Nearly every scene in American Chinatown could (and maybe should) start with a title card reading, “Suddenly…!”  The movie opens like a case of whiplash with the three cholos (I kept thinking of Mike Muir from Suicidal Tendencies; Sorry, Mike) already well into their assault on Lily.  Suddenly…!  Yong appears out of nowhere to save the day.  Suddenly…!  Yong battles two urban samurai types and a kabuki guy.  For no reason I could discern and with no impetus for this encounter.  Yong is stabbed in the guts.  Suddenly…!  He’s living on a boat somewhere, and God only knows how much time has passed.  Yong beats villain Wong (Sung-Ki Jun).  Suddenly…!  He’s attacked by two other henchmen (this is not the order in which things are done, Mr. Park), who may be the samurai guys he fought before, maybe not.  The entirety of this film is just pieces thrown together like this.  But if I want to watch random stuff for a couple of hours, I can go on Youtube.  At least there I could get suggestions for other videos that might be of interest.

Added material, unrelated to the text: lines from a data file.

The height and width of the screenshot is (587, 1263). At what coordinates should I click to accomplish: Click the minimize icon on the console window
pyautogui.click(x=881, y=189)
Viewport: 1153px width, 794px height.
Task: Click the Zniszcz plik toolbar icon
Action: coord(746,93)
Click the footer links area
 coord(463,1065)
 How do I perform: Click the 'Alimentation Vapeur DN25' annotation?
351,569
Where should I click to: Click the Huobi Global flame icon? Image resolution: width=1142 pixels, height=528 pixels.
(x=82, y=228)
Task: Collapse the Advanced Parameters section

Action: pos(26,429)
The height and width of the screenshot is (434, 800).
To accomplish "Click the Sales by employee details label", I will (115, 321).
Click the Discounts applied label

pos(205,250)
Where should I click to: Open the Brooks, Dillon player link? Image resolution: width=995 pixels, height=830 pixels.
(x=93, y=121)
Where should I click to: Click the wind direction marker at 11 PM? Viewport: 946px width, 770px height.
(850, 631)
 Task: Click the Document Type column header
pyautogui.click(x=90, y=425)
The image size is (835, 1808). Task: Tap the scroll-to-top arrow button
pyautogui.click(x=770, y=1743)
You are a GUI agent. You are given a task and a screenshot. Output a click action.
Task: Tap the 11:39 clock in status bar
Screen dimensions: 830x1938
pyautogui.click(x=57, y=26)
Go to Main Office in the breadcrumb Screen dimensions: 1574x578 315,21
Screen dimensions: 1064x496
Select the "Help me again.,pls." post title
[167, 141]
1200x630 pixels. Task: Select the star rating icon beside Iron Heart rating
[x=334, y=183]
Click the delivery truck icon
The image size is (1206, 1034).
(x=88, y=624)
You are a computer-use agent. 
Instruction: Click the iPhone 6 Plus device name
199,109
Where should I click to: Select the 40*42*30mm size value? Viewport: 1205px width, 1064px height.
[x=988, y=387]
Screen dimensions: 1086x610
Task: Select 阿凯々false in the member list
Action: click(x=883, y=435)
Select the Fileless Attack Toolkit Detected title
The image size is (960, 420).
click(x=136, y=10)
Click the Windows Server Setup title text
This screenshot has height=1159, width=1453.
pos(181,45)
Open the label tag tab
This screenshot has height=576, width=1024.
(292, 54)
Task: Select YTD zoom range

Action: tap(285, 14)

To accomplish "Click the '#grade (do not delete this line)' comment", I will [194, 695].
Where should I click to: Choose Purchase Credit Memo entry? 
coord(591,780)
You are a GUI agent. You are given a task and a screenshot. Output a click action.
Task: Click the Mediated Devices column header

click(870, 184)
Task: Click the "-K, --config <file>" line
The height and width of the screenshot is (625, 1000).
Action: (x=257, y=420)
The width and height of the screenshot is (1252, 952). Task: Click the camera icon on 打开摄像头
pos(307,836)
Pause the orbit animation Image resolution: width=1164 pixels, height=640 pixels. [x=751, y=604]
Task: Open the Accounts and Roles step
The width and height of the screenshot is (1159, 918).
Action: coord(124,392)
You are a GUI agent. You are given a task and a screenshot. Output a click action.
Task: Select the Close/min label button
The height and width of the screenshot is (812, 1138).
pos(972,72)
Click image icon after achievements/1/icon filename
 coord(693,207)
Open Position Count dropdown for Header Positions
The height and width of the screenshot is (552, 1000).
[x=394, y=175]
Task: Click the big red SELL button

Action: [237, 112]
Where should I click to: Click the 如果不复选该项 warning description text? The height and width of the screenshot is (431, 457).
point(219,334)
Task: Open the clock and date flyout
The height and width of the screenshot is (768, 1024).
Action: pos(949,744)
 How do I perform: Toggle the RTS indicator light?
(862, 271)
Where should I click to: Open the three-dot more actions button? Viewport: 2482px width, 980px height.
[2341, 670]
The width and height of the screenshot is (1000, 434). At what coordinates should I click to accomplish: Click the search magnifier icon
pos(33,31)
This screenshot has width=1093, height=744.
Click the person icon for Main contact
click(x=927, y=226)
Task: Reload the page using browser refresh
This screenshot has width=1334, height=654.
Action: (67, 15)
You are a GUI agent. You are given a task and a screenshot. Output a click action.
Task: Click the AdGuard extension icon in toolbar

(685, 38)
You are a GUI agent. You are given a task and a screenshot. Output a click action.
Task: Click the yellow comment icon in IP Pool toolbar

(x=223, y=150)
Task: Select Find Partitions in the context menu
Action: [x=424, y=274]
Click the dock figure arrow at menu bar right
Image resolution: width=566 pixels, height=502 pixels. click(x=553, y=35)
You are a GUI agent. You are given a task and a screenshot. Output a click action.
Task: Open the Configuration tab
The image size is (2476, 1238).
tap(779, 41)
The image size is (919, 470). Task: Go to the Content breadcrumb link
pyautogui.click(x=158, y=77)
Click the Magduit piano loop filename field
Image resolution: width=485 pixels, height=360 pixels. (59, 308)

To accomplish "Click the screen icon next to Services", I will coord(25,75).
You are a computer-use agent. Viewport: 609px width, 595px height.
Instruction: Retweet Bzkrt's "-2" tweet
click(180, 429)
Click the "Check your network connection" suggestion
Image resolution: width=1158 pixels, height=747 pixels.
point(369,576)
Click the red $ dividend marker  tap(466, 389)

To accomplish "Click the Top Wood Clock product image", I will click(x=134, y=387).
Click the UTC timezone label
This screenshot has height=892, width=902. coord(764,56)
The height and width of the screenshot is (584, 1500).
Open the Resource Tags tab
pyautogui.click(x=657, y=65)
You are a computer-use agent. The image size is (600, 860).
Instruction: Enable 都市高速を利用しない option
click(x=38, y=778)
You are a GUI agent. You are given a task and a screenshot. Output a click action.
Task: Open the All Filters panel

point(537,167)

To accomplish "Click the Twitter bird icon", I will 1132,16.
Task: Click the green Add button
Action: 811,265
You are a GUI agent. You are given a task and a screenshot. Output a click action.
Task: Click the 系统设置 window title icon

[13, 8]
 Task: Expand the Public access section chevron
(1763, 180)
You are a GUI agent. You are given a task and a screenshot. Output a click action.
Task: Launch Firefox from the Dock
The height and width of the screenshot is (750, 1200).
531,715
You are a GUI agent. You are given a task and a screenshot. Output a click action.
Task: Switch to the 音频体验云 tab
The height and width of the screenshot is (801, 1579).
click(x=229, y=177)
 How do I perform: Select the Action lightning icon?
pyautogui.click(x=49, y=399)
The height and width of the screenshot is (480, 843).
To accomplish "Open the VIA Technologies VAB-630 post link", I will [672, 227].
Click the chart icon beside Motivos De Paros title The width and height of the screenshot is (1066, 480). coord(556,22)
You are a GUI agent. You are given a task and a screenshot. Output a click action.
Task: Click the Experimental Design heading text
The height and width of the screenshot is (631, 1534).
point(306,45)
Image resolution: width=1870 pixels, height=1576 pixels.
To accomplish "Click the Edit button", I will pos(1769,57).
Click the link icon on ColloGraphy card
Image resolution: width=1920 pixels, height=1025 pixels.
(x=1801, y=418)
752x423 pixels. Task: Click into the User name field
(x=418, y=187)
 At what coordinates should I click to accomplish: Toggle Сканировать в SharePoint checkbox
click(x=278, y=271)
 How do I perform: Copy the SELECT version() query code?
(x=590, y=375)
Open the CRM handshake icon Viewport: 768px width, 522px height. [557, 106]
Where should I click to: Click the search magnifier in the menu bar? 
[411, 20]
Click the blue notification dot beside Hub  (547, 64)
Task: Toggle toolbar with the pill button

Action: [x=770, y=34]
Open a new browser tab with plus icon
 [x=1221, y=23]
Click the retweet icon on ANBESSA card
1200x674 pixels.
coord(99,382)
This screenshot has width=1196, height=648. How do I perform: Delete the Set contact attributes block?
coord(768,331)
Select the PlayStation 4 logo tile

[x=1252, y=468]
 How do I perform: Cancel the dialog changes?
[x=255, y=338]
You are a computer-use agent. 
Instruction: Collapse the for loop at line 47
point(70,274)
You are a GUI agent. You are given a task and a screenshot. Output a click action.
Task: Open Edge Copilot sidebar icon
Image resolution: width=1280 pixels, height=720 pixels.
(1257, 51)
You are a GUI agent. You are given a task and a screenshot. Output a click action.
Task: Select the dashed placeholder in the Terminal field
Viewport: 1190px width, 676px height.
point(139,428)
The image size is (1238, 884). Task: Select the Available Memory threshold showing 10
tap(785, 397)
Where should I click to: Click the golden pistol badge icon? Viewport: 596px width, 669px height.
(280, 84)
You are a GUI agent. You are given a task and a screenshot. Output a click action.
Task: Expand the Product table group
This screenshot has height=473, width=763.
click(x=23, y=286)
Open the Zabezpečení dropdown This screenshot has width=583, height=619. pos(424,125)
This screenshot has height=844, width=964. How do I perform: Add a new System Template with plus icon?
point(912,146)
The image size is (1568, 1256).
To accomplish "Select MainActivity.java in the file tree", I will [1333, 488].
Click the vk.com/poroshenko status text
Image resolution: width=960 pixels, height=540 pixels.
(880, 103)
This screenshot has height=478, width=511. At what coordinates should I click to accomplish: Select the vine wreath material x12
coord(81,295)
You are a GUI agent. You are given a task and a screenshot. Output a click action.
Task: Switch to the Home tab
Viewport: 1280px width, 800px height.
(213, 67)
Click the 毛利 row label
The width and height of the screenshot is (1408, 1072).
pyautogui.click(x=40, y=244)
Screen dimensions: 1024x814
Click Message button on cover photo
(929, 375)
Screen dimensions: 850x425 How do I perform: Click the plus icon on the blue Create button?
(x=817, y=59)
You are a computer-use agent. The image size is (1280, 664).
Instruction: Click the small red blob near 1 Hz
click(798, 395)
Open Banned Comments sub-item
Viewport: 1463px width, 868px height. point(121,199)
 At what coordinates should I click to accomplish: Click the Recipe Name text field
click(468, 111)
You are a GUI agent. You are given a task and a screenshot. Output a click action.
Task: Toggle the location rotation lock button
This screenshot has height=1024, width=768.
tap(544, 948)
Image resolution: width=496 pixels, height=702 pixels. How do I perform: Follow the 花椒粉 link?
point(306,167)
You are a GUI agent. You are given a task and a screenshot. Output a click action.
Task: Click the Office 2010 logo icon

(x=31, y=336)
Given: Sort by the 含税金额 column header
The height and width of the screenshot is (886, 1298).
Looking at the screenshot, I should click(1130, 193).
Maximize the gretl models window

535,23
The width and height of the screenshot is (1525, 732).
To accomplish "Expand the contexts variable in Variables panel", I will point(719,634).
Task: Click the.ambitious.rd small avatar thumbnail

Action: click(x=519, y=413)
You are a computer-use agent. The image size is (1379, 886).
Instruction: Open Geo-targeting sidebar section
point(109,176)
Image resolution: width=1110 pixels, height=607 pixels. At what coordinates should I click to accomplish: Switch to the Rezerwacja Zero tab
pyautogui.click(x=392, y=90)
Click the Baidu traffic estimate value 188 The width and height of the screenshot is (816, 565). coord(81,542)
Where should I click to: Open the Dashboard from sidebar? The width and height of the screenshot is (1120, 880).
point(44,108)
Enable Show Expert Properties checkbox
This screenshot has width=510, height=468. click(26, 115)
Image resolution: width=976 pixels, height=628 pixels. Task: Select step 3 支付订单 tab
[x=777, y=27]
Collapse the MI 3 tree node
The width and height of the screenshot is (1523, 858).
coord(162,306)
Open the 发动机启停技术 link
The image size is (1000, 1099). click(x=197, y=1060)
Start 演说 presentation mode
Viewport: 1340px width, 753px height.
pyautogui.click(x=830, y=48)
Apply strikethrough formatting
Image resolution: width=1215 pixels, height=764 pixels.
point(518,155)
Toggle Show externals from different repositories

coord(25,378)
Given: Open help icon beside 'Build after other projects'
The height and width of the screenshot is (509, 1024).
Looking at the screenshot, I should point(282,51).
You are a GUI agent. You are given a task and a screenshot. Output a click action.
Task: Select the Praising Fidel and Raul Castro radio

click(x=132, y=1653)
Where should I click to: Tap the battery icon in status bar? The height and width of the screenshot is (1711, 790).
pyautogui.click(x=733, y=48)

The males in this film are very, very male, indeed.  Yong always kicks first, asks questions later.  He always wears sunglasses, indoors and out, day or night.  He’s meant to be a real cool cat, but he comes off like a flipping jerk.  Eric talks and acts like a kid playing at tough guy.  He’s also wishy-washy, though this isn’t because he’s volatile; the writing is just bad.  Wong and his goons are as unmemorable as you can get.  They show up every few minutes for a fight scene, and that’s it.  Jim (Bobby Kim) comes close to having something to do as a mentor to Yong and a foil for Eric, but he, too, ultimately plays like just another sad sack.  And then there’s poor Lily.  Jane (Kathy Collier) in Miami Connection was an ancillary character (think the Daphne to Dragon Sound’s Scooby Gang), but she was still a more active part of that film than Lily is here.  Lily exists solely to look good, be sexually assaulted by men, and be saved by Yong.  There’s one excruciatingly implausible “subplot” involving her “sisterly” relationship with Eric (and how in the hell do Yong and Lily not realize that they both know Eric if they’re both supposed to be so goddamned close to him?), but it blows in the wind like everything else interesting in this film might have done but didn’t.  It’s tough for me to decide what’s worse, watching American Chinatown or watching a mouthful of centipedes spew out of people’s mouths.  But I definitely know which way I’m leaning.

MVT:  The fight scenes are okay.  And plentiful.

Make or Break:  The opening scene is jarring, confusing (at first), and surreal in the suddenness with which everything happens.